Al regista, specie con l’età, piaceva sorprendere, spiazzare, e bisogna dire che la sua voce, così melodiosa e raffinata, ben si prestava. Qualcuno ricorderà forse un incontro pubblico alla Mostra del nuovo cinema di Pesaro, nel giugno 2011. Già prigioniero della sedia a rotelle, berretto da baseball e t-shirt col logo del festival allora diretto da Giovanni Spagnoletti, il regista settantenne se ne uscì all’improvviso con un: «Povero Craxi». S’alzò un mormorio nella sala. Appena pochi minuti prima il regista aveva spiegato che dopo “La tragedia di un uomo ridicolo”, del 1981, era entrato creativamente in crisi. «Questo Paese mi sembrava sempre più stretto, chiuso alle cose del cinema, dell’arte e della letteratura che mi piacevano. Bolliva già un senso di corruzione e malaffare che sarebbe esploso, un decennio più tardi, con Tangentopoli». Per questo, archiviato un film dal moraviano 1934 scritto con Ian McEwan, l’idea di andare in Cina per “L’ultimo imperatore” gli era apparsa «quasi come una liberazione, un modo per cambiare prospettiva, farmi entrare in testa altre storie».
Direte: che cosa c’entra Craxi? Bertolucci scandì con precisione: «L’Italia da cui volevo fuggire, in quel 1985, era proprio l’Italia di Craxi. Mentre eravamo già buon punto col progetto venimmo a sapere che la Cbs stava lavorando a una miniserie tv sullo stesso argomento. I cinesi prendevano tempo, non si decidevano. Così quando mi dissero che il premier cinese Zhao Ziyang sarebbe venuto in Italia per un visita ufficiale, beh, decisi di chiedere aiuto a Craxi. Perché convincesse Pechino a sostenere il nostro film. Lo fece. Sapete, tutti abbiamo i nostri segreti».

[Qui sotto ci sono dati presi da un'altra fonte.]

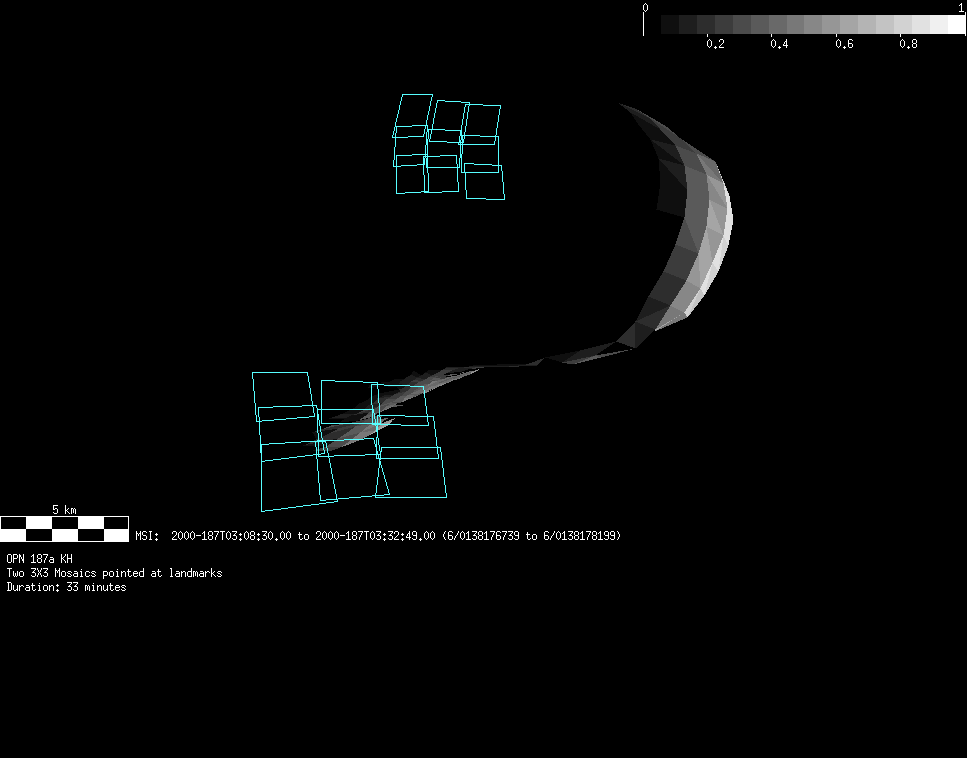Click the brightest white swatch of the colorbar

pyautogui.click(x=952, y=25)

“L’ultimo imperatore” fu una marcia trionfale, a Bertolucci si aprirono di nuovo le porte dei grandi mercati internazionali, anche se poi, una decina di anni dopo, prendendo in contropiede alcuni dei suoi estimatori, girò in Italia un “piccolo” e ispirato film intitolato “L’assedio”, quasi tutto ambientato in un appartamento dalle parti di piazza di Spagna.
Se n’è riparlato proprio in questi giorni, a causa di una infelice frase detta da Pier Luigi Celli in fondo a un’intervista ad Antonello Piroso per “LaVerità. L’ex direttore generale di Raicinema s’è vantato infatti di aver bocciato, appena insediatosi al quinto piano di Viale Mazzini nel 1998, «un contratto da 5 miliardi di lire per un film di 90 minuti di Bernardo Bertolucci». Così ha detto, senza neppure citare intitolo del film, come se il talento andasse a metraggio.

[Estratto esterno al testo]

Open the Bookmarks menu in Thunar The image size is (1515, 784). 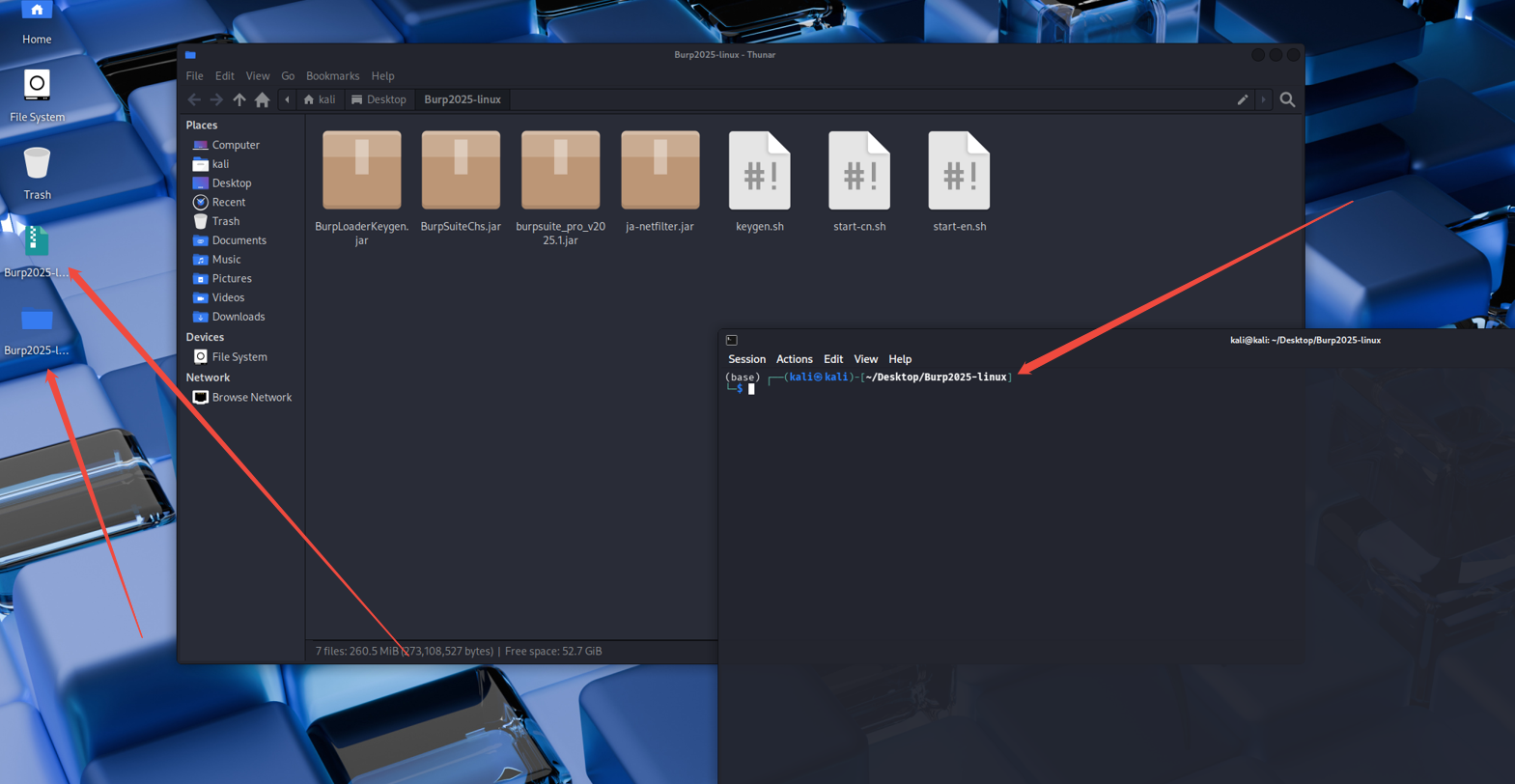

“L’assedio” poi si fece, prodotto e distribuito da Medusa. Per ironia della sorte l’azienda dell’odiato Berlusconi, alla quale Bertolucci si rivolse di nuovo, quattro anni dopo, per farsi coprodurre e distribuire addirittura un film sul Sessantotto e il Maggio francese, di nuovo pieno di sventolanti bandiere rosse.